You LOST me
SPOILER ALERT: I am about to address the series finale of LOST. If you haven't seen it and you'd like to, I suggest not reading any further.
I admit it. I like watching television. While I spend far less time in front of the TV than the reported average American (153 hours a month!  Who has that kind of time?), I watch with an enthusiasm that should probably embarrass me. Many in my circle of friends have been known to declare coolly, "I don't even have a TV." (As if I don't know they catch up on The Office and Friday Night Lights on their fancy laptops.) I, on the other hand, get cable and have a print subscription to Entertainment Weekly because, in addition to watching TV, I enjoy reading about it as well.
So, it shouldn't be all that strange that I had a hard time sleeping last night after watching the long-awaited, much-talked-about series finale of LOST. With every toss and turn, I thought about why I had come to not hate, but feel so disappointed and annoyed by what I had once thought was a superior example of excellent TV. What I had eventually settled on before getting to work this morning was how willing (and unable) it was to explore religious and spiritual themes.
You'd think that that would be exactly what I liked about it, given my profession. Unfortunately, LOST's writers may have been willing but were unable to meditate on topics such as good and evil, free will, and redemption with anything more than broad strokes of beige, beige, and more beige, the final 15 minutes being the blandest of them all.
Many different religious symbols, statues, and icons adorn the church-like building where all of the "awakened" characters are assembled, preparing to leave. Where they are going, we're not sure until Jack, who has finally had his own awakening after encountering his dead father and realizing that he, too, is no longer alive. As that moment was unfolding, I was cringing and pleading silently and futilely to a narrative that had already been imagined, written, shot and produced: "Please don't do that. No no no no no no."
My worries were confirmed: All of the characters were actually dead and ready to "move on," according to Jack's father, Christian Shepherd (a character who never, over the course of six seasons, didn't actually live up to his name), although we couldn't know when or how they died. (We're are, however, led to believe that Jack died on the island, lying in the same spot we found him in the opening scenes of the pilot episode.)
Some have interpreted the island as Purgatory. I've heard some say that the flash sideways is Purgatory. I say, those interpretations are all fine and well, it's just too bad that we were presented with a final scene that rendered the entire series meaningless. Because we couldn't know how or when anyone died, just that they died at some point and were about to embark into a great white light together, we really don't know anything about any of the characters.
So, having completed six seasons of this show (five of which I own on DVD), my takeaway is that the producers think that if we do good, have loving relationships, and self-actualize, we'll be OK. Frankly, they didn't need to tease us with all the potentially interesting religious symbolism that was used increasingly as the series wore on to tell us that. I really didn't even need to watch the show if I wanted to get that message.

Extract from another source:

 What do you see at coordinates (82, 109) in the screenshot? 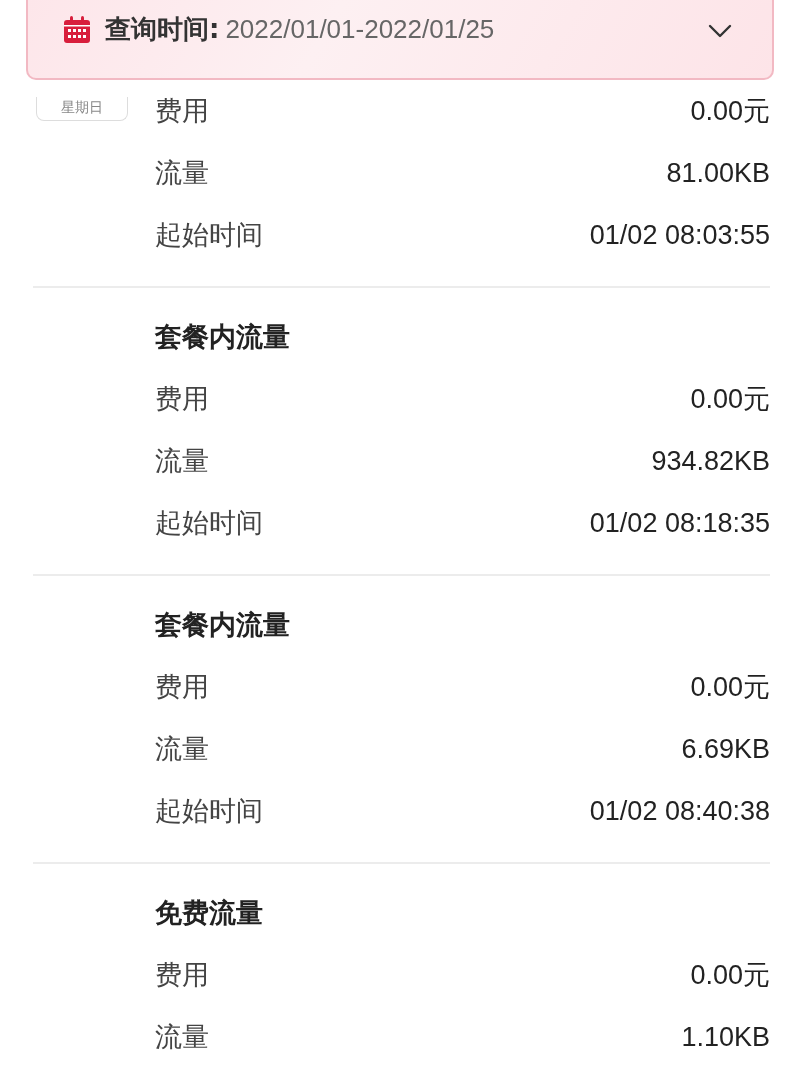
I see `weekday-badge: 星期日` at bounding box center [82, 109]. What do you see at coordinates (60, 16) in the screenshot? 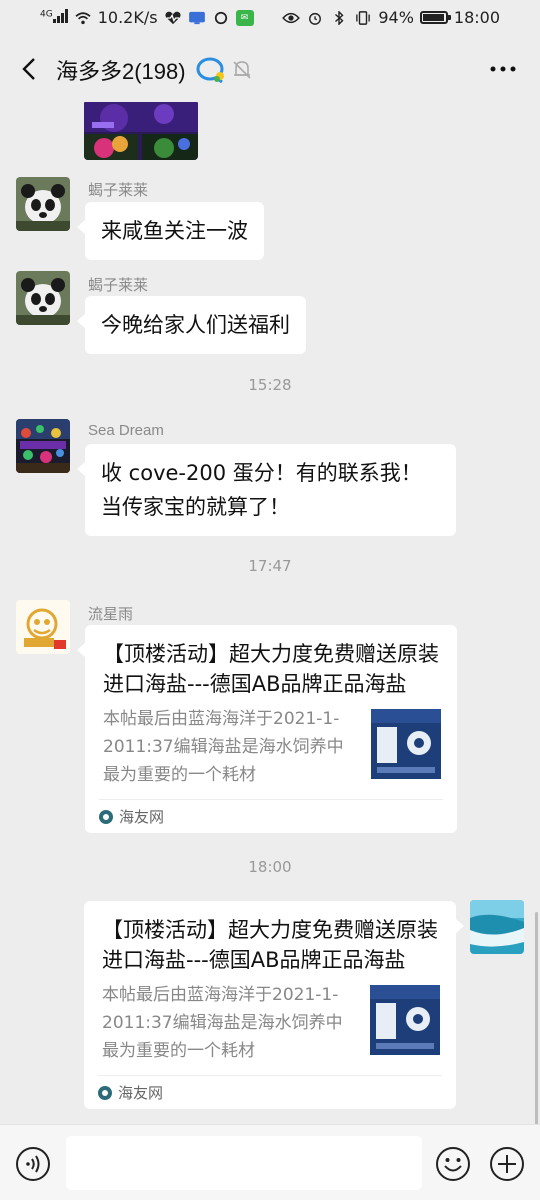
I see `signal-icon` at bounding box center [60, 16].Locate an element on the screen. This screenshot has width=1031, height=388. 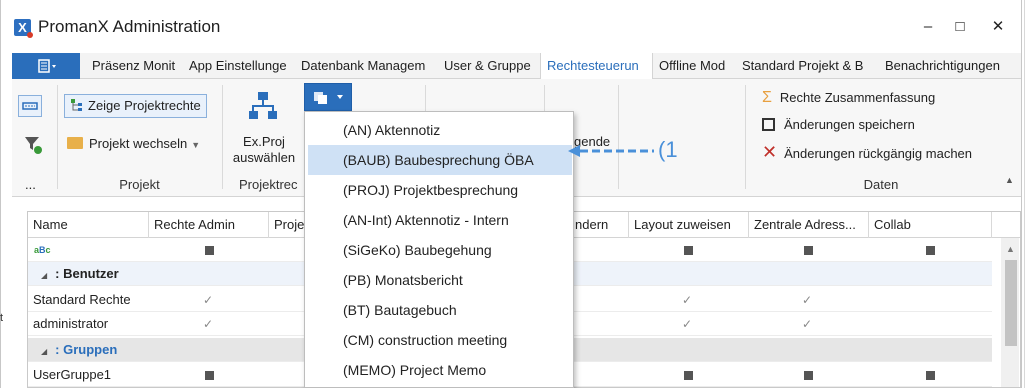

My husband often jokes that I should be a religious consultant in Hollywood, to help writers and producers ensure more accuracy with how they present especially the Catholic faith. If I'd been such a consultant on LOST, I would have suggested steering clear of the religious topics they totally botched and encouraged a narrative that focused on time travel and the mysterious Darma Initiative.
[For more (and better) analysis of LOST, I suggest reading EW writer Doc Jensen's  multi-page musings on each episode. His ideas in his finale preview  were way cooler and more interesting than the actual finale.]